The follow-up, recorded live on home ground, sounds not late but patient, all practical humor (“France Blues,” “Pick Poor Robin Clean”) and, with “Shenandoah,” a nostalgia beyond dreams.

6
Waco Brothers,
Cowboy in Flames
(Bloodshot)
Deconstruct the signifiers in the group name, the record title, and the label and you're halfway through the music, British country without apologies. The only stuff not coded is the thrill, the ride.

7
Mick Lasalle, “No Love Lost for Worst of '96”
(
San Francisco Chronicle
,
film wrap-up, 3 January)
On
The Evening Star
, “with Juliette Lewis, looking as fresh-faced and wholesome as a dead blues singer . . .”

8
John J. Strauss and Ed Decter, Creators/executive producers,
Chicago Sons
(NBC, Wednesdays, 8:30
PM
)
Speaking of dead blues singers, this sitcom about three bumbling brothers made me laugh a couple of times, but it hit home in one of the promos that aired earlier—where behind the it's-a-guy-thing antics you could hear someone turning Robert Johnson's 1936 “Sweet Home Chicago” into theme music indistinguishable from the Rembrandts' “I'll Be There for You” on
Friends
.

9
Wieden and Kennedy, Ad for Nike's Air Penny Basketball Shoe
(
The Times Magazine,
London, 23 November 1996)
“This is Penny Hardaway,” it says next to a small picture of the Orlando Magic star. “He is not a marketing commodity and he is not a puppet”—i.e.,
shut up
. Then the piece gets down to business: “listen: If you have a toothache, you don't call an interior decorator. If you're dirty, you don't turn on the vacuum cleaner. If you make athletic shoes, you don't ask referees or podgy sports writers how to make them better.

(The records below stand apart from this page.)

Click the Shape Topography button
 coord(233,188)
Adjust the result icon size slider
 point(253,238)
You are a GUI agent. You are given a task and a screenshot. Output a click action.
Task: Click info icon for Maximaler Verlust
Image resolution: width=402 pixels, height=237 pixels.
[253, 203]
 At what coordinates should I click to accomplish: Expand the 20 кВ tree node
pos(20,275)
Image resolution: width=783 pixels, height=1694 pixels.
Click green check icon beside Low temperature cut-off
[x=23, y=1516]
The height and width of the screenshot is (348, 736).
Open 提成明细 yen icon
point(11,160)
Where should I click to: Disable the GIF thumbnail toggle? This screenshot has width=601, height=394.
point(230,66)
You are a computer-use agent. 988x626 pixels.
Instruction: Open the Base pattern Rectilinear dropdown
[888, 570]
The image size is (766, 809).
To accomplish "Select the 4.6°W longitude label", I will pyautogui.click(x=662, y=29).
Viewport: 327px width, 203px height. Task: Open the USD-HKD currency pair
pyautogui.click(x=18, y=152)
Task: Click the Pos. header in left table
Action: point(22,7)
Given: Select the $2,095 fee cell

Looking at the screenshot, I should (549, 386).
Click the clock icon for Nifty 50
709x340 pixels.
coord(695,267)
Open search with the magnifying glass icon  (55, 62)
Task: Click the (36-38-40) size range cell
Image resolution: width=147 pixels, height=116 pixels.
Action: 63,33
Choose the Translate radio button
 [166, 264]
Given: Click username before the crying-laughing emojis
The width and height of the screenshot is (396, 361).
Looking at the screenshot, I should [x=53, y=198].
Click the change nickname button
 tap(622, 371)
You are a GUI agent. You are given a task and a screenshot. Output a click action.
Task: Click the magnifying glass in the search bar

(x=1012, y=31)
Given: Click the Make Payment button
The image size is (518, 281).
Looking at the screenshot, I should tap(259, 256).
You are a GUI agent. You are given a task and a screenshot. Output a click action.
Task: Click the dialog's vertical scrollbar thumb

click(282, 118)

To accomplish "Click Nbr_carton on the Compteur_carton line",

If this is not perfectly clear we can come to your house and spray paint it on your walls in English, French, Italian or Esperanto.” In other words, if you don't understand this ad, call Nike and they'll send you an interior decorator?

10
New York Times
(national edition), Dada typesetting in article on Marcel Janco (“Bucharest Rediscovers Houses by a Modernist,” by Jane Perlez, 14 January)
“Tristan Tzara and Janco were among the founders of the anti-bourgeois Dada movement in 1916 when they were young art students in Zurich. (In Romanian, Dada movement in 1916 when they were young art students in Zurich. (In Romanian, Dada is ‘yes' said twice Dada is ‘yes' said twice . . . ).”